Passados alguns dias e tendo sido a medida anterior um sucesso, o diretor ordenou que de agora em diante a carne consumida pelos colaboradores durante o almoço deveria ser comprada de outros fornecedores mais baratos, uma vez que a carne produzida ali destinava-se à exportação. E, assim, conseguiu reduzir mais ainda o outrora delicioso bife de custos. E, observando que o problema da sonolência havia sido reduzido e que de fato os trabalhadores estavam levando menos tempo para se alimentar, ordenou o corte do intervalo de almoço em um quarto. Ninguém deu muita importância a isso.

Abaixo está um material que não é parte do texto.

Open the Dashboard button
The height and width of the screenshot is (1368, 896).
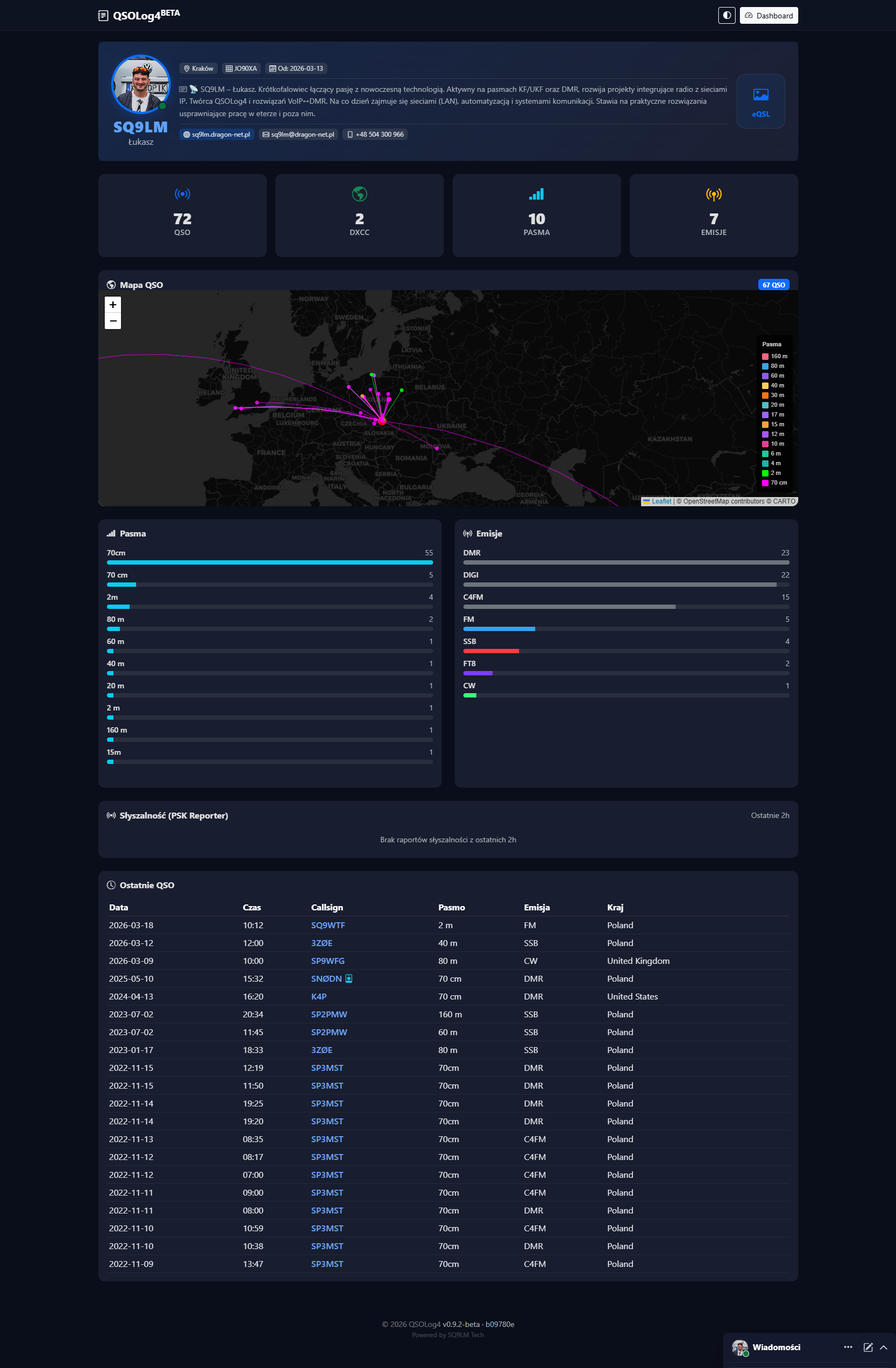tap(769, 16)
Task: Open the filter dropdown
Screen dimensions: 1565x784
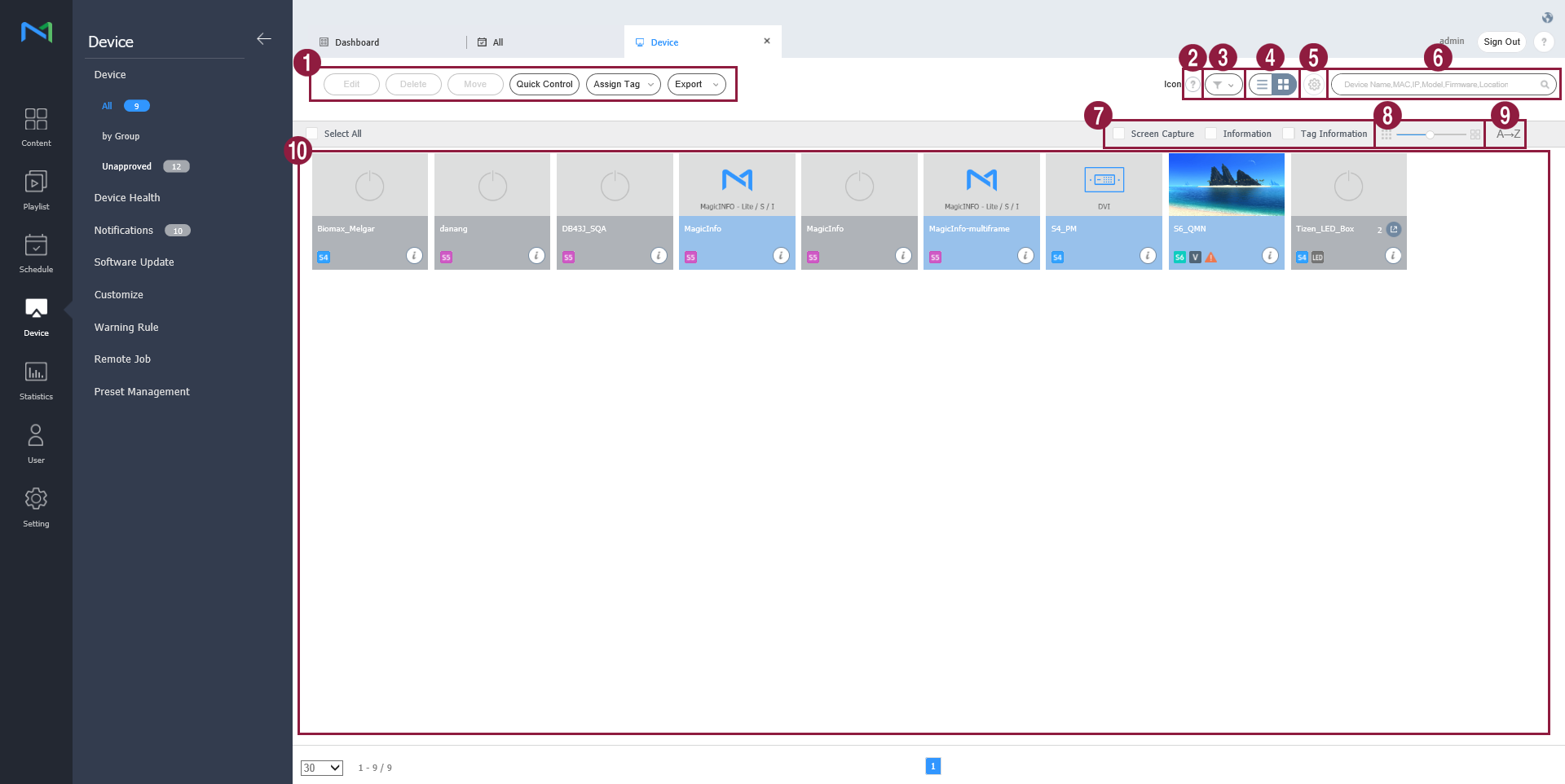Action: 1223,85
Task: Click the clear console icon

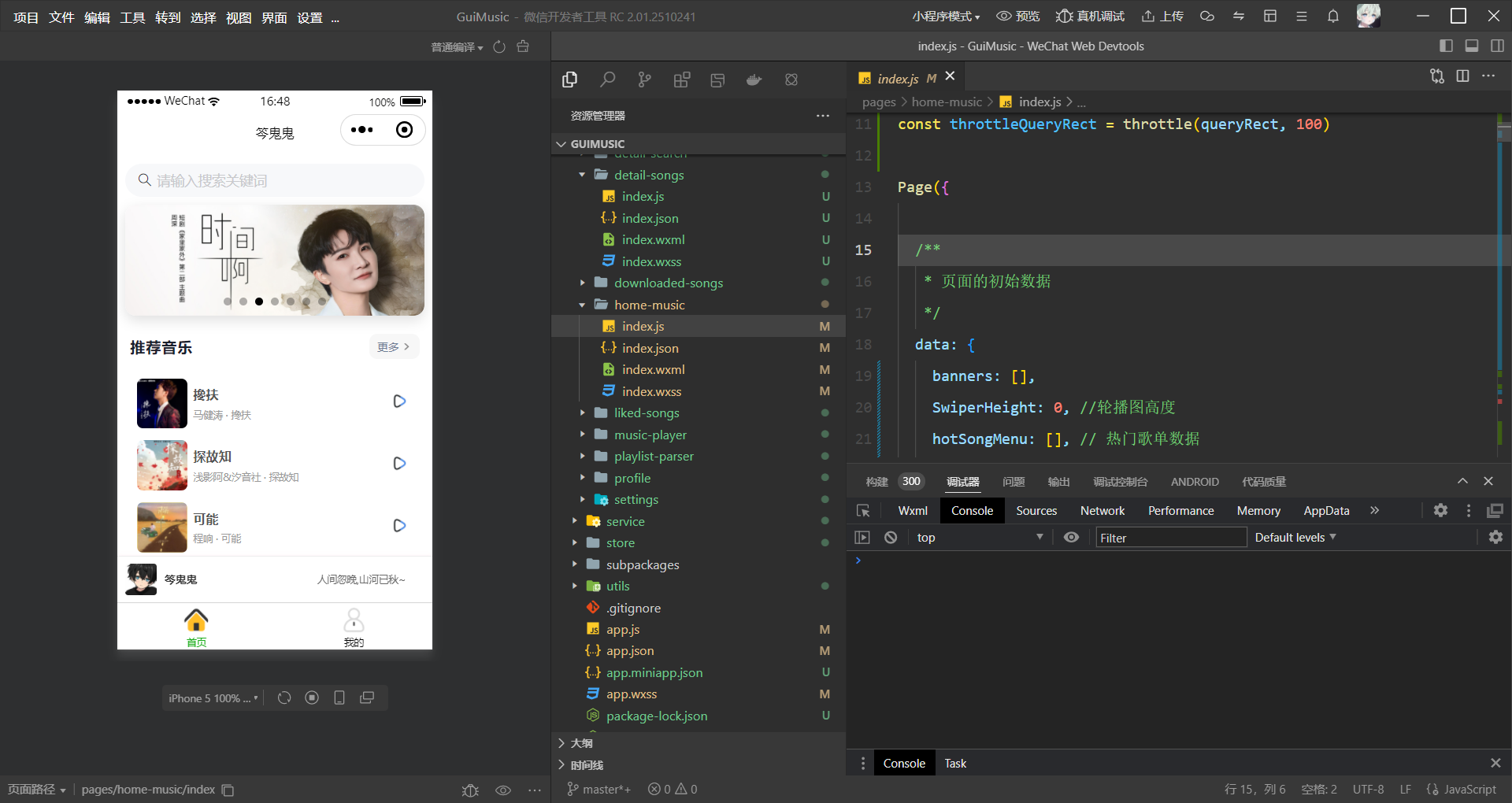Action: [891, 538]
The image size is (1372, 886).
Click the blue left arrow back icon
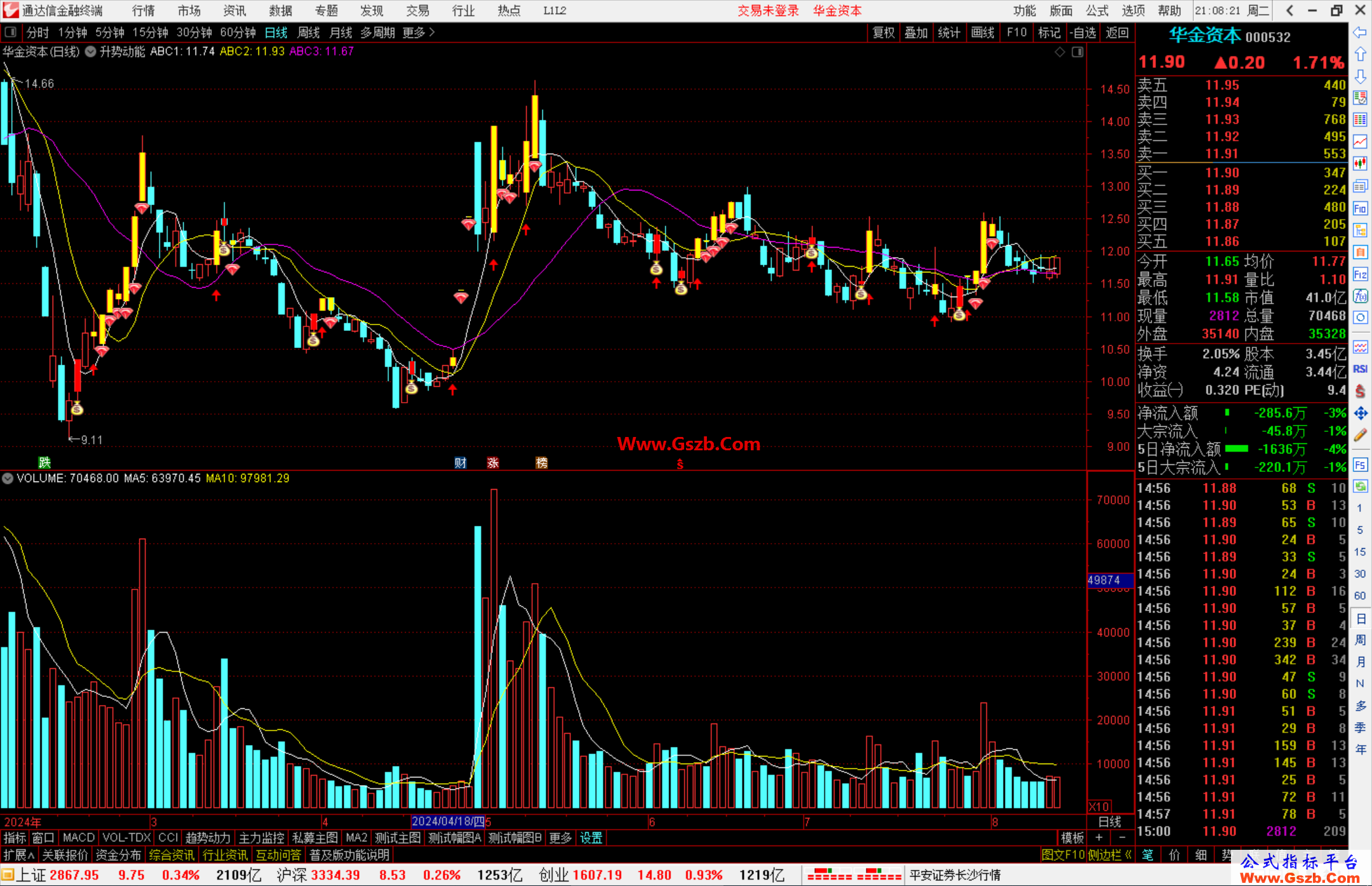(1360, 32)
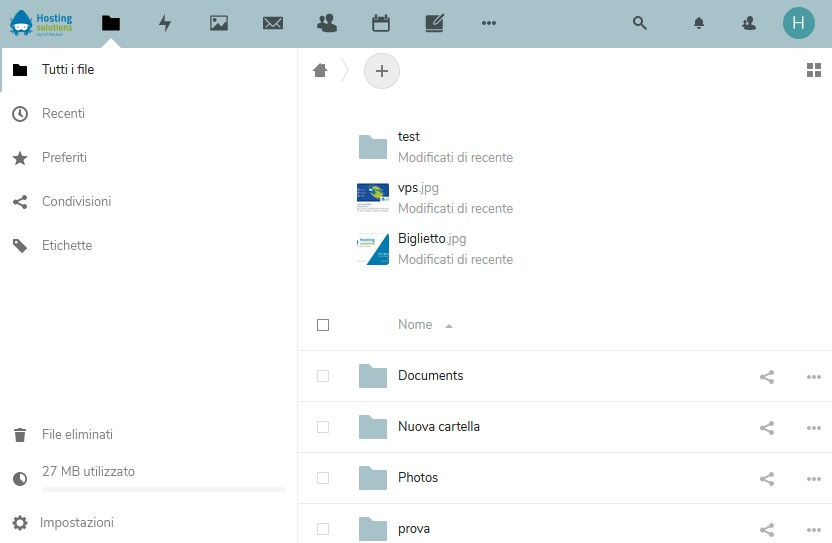Switch to grid view layout
Screen dimensions: 832x543
tap(813, 70)
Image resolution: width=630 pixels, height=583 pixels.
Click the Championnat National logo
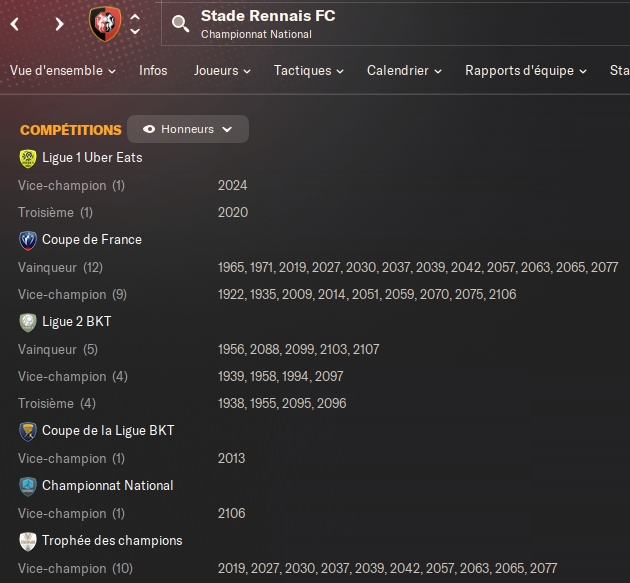(27, 486)
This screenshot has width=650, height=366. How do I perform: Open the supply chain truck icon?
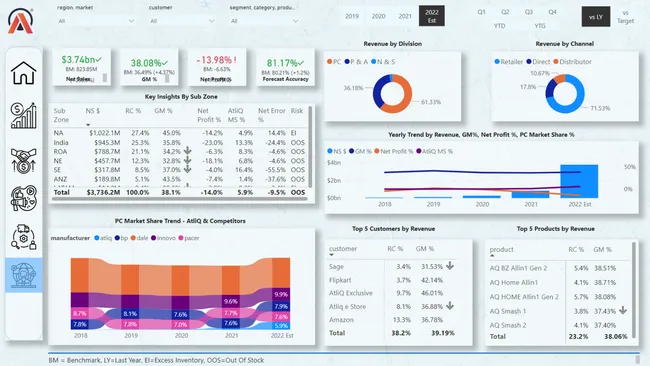click(x=24, y=237)
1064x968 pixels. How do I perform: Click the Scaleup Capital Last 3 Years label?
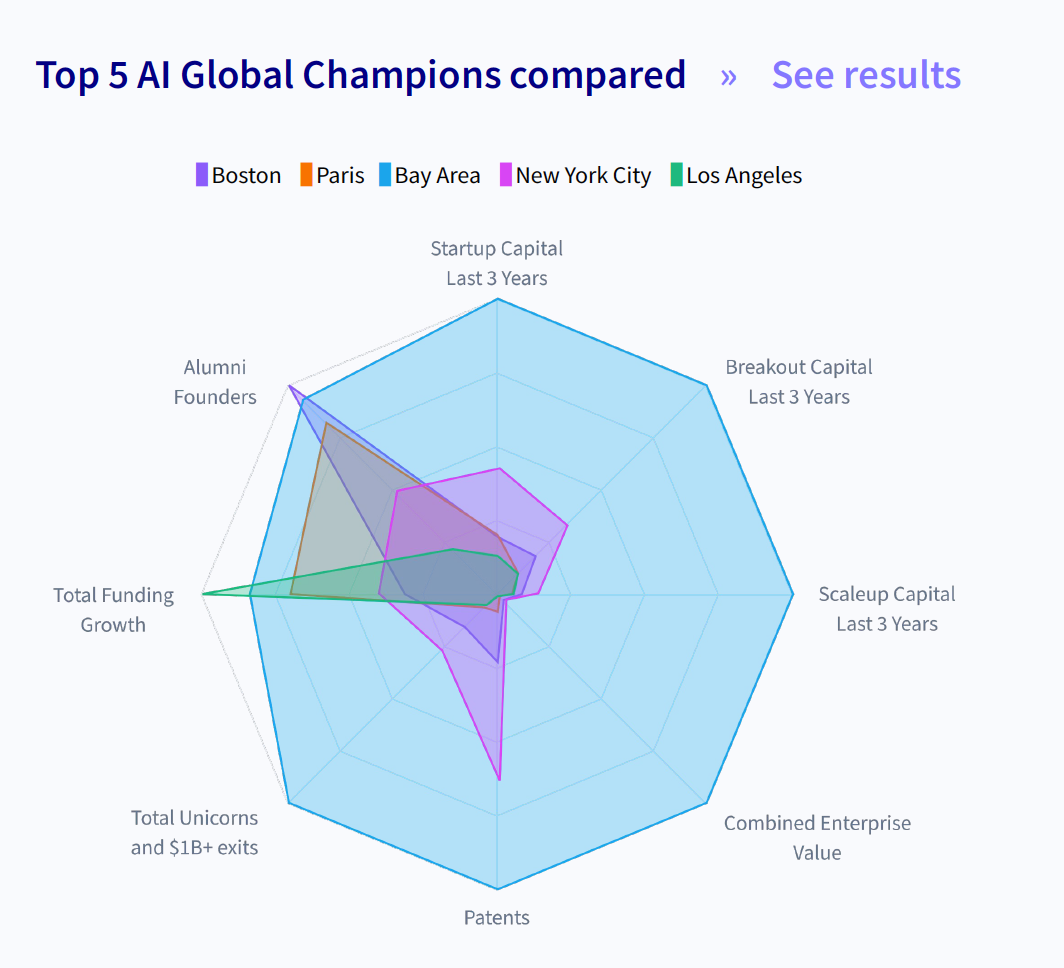pos(887,609)
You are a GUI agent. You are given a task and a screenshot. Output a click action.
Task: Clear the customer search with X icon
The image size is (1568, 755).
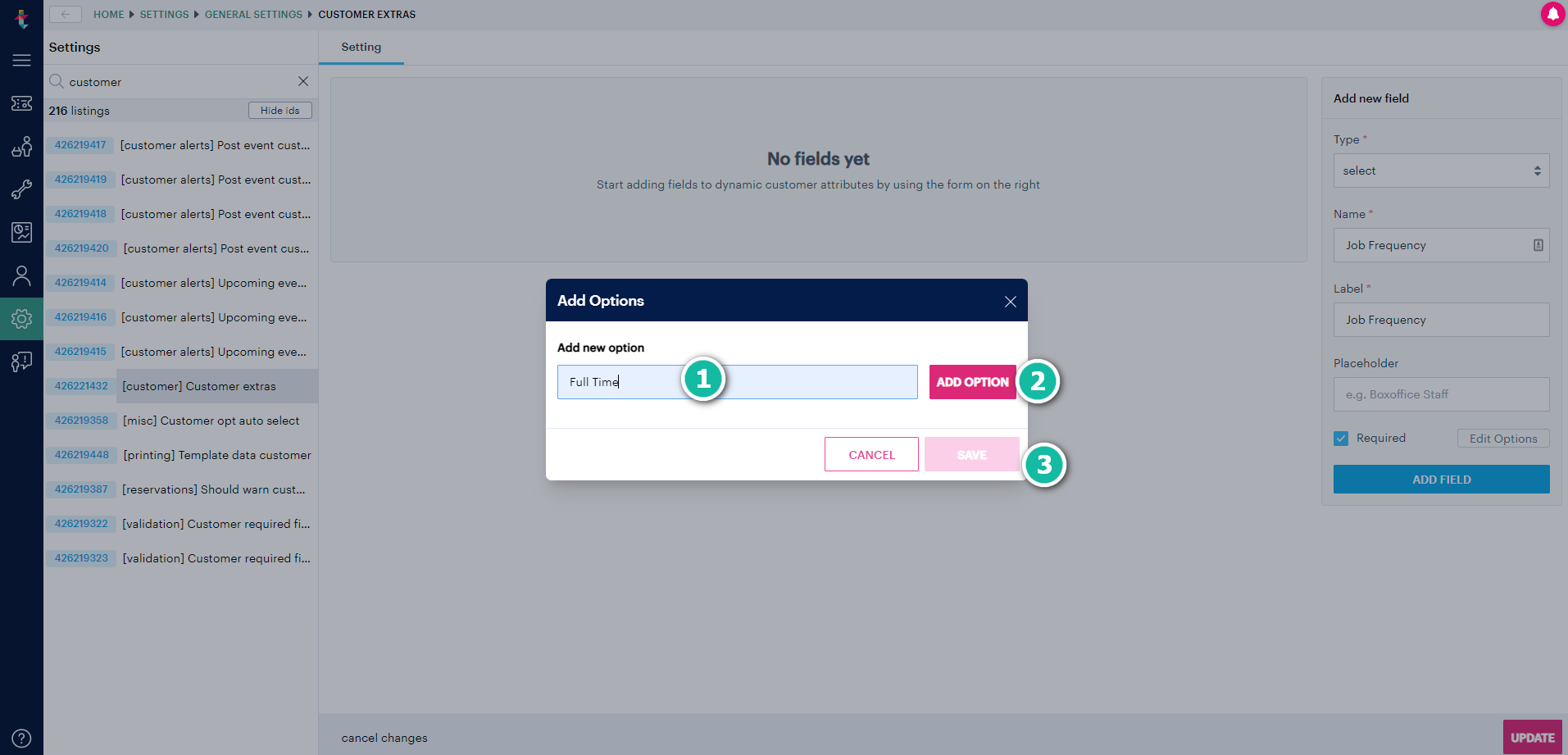(303, 81)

E assim, gota a gota, o diretor foi sangrando a estrutura "não-produtiva" da fábrica, privando os colaboradores de toda e qualquer amenidade. E ninguém se importou porque ninguém já se lembrava como era trabalhar antes naquele lugar. E, como se pode imaginar, alguns acidentes começaram a acontecer. Isso apesar de toda a habilidade dos colaboradores de chão de fábrica em cuidar que suas carnes não alimentassem as máquinas e que acabassem sendo exportadas para o outro lado do mundo. Mesmo com tal cuidado, mas a um ritmo frenético e sem descanso, "acidentes" ocorreram. Eram tratados como "acidentes", coisas que acontecem por acaso e por uma sucessão causal imprevisível, mesmo que já fossem um tanto quanto frequentes e um pouco previsíveis. Mas novamente ninguém se importou muito. Cada colaborador estava focado em sua meta de produção e em não negligenciar seus deveres frente às máquinas que não cessavam. E nos poucos casos em que os acidentados resolveram processar a corporação, uma combinação de justiça lenta, ótimos advogados e juízes simpatizantes produziu parcas indenizações. Afinal, todos deveriam fazer sacrifícios em época de crise.
FIM.
Olegario da Costa Maya Neto
Ps. Isso é o que aconteceu nessa fábrica fictícia chamada "Brasil". Os direitos foram retirados, um por um, sem que ninguém se preocupasse muito com isso. E para reduzir custos e aumentar o lucro do Capital, os trabalhadores deram seu sangue...literalmente em alguns casos. Não podemos deixar que o mesmo aconteça no país chamado Brasil.
Aos meus amigos administradores, reitero a minha confiança de que existem ainda profissionais com perspectiva e ação crítica que não cairão em semelhantes falácias.